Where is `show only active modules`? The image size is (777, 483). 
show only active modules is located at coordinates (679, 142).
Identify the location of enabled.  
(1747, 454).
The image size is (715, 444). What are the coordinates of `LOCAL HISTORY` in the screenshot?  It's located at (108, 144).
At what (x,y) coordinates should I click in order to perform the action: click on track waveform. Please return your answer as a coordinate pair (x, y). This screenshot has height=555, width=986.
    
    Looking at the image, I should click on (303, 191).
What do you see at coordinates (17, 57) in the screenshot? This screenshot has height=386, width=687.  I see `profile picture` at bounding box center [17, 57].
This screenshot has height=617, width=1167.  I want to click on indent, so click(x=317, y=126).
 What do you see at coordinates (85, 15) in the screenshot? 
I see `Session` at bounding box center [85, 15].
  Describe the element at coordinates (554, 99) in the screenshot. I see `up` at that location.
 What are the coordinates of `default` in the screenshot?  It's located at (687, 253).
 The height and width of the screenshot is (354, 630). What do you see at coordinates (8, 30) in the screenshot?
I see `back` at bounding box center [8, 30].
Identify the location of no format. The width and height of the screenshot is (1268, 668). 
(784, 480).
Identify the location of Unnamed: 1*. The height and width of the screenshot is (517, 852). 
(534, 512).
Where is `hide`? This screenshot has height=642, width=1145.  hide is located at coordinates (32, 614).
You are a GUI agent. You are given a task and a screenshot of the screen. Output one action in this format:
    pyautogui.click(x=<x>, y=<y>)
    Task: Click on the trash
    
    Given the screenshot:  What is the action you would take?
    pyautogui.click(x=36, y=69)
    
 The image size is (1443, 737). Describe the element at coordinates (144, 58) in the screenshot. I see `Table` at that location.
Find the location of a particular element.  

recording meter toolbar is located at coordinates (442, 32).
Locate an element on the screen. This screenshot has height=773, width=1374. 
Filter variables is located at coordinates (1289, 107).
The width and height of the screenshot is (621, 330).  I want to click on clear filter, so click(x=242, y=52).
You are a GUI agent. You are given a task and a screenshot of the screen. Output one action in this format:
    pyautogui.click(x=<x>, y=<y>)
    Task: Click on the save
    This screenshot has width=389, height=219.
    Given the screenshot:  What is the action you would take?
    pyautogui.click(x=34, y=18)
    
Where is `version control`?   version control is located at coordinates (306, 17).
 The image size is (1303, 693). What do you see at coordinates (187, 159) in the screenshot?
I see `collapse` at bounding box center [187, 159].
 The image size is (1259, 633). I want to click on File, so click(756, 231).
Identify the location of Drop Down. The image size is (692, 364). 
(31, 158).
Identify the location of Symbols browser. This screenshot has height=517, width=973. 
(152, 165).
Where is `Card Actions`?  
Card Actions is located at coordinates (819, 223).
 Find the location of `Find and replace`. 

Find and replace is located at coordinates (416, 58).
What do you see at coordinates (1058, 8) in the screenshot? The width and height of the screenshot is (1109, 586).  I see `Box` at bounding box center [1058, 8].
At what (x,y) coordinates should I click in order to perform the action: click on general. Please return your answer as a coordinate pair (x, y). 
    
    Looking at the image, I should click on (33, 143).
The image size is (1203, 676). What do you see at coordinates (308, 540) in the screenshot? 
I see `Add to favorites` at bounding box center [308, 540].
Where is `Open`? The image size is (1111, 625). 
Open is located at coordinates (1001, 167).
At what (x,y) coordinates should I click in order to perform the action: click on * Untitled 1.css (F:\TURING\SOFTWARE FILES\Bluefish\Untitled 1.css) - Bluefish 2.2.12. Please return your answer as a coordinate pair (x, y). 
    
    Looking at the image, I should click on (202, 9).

::::

The problem =
Copy out every one of the items above word for word, keeping each line as it stands.

The solution =
Where is `show only active modules`? The image size is (777, 483). 
show only active modules is located at coordinates (679, 142).
Identify the location of enabled.  
(1747, 454).
The image size is (715, 444). What are the coordinates of `LOCAL HISTORY` in the screenshot?  It's located at (108, 144).
At what (x,y) coordinates should I click in order to perform the action: click on track waveform. Please return your answer as a coordinate pair (x, y). This screenshot has height=555, width=986.
    
    Looking at the image, I should click on (303, 191).
What do you see at coordinates (17, 57) in the screenshot? This screenshot has height=386, width=687.  I see `profile picture` at bounding box center [17, 57].
This screenshot has height=617, width=1167.  I want to click on indent, so click(x=317, y=126).
 What do you see at coordinates (85, 15) in the screenshot? 
I see `Session` at bounding box center [85, 15].
  Describe the element at coordinates (554, 99) in the screenshot. I see `up` at that location.
 What are the coordinates of `default` in the screenshot?  It's located at (687, 253).
 The height and width of the screenshot is (354, 630). What do you see at coordinates (8, 30) in the screenshot?
I see `back` at bounding box center [8, 30].
Identify the location of no format. The width and height of the screenshot is (1268, 668). 
(784, 480).
Identify the location of Unnamed: 1*. The height and width of the screenshot is (517, 852). 
(534, 512).
Where is `hide`? This screenshot has height=642, width=1145.  hide is located at coordinates (32, 614).
You are a GUI agent. You are given a task and a screenshot of the screen. Output one action in this format:
    pyautogui.click(x=<x>, y=<y>)
    Task: Click on the trash
    
    Given the screenshot:  What is the action you would take?
    pyautogui.click(x=36, y=69)
    
 The image size is (1443, 737). Describe the element at coordinates (144, 58) in the screenshot. I see `Table` at that location.
Find the location of a particular element.  

recording meter toolbar is located at coordinates (442, 32).
Locate an element on the screen. This screenshot has height=773, width=1374. 
Filter variables is located at coordinates (1289, 107).
The width and height of the screenshot is (621, 330).  I want to click on clear filter, so click(x=242, y=52).
You are a GUI agent. You are given a task and a screenshot of the screen. Output one action in this format:
    pyautogui.click(x=<x>, y=<y>)
    Task: Click on the save
    This screenshot has width=389, height=219.
    Given the screenshot:  What is the action you would take?
    pyautogui.click(x=34, y=18)
    
Where is `version control`?   version control is located at coordinates (306, 17).
 The image size is (1303, 693). What do you see at coordinates (187, 159) in the screenshot?
I see `collapse` at bounding box center [187, 159].
 The image size is (1259, 633). I want to click on File, so click(756, 231).
Identify the location of Drop Down. The image size is (692, 364). 
(31, 158).
Identify the location of Symbols browser. This screenshot has height=517, width=973. 
(152, 165).
Where is `Card Actions`?  
Card Actions is located at coordinates (819, 223).
 Find the location of `Find and replace`. 

Find and replace is located at coordinates (416, 58).
What do you see at coordinates (1058, 8) in the screenshot? The width and height of the screenshot is (1109, 586).  I see `Box` at bounding box center [1058, 8].
At what (x,y) coordinates should I click in order to perform the action: click on general. Please return your answer as a coordinate pair (x, y). 
    
    Looking at the image, I should click on (33, 143).
The image size is (1203, 676). What do you see at coordinates (308, 540) in the screenshot? 
I see `Add to favorites` at bounding box center [308, 540].
Where is `Open`? The image size is (1111, 625). 
Open is located at coordinates (1001, 167).
At what (x,y) coordinates should I click in order to perform the action: click on * Untitled 1.css (F:\TURING\SOFTWARE FILES\Bluefish\Untitled 1.css) - Bluefish 2.2.12. Please return your answer as a coordinate pair (x, y). 
    
    Looking at the image, I should click on (202, 9).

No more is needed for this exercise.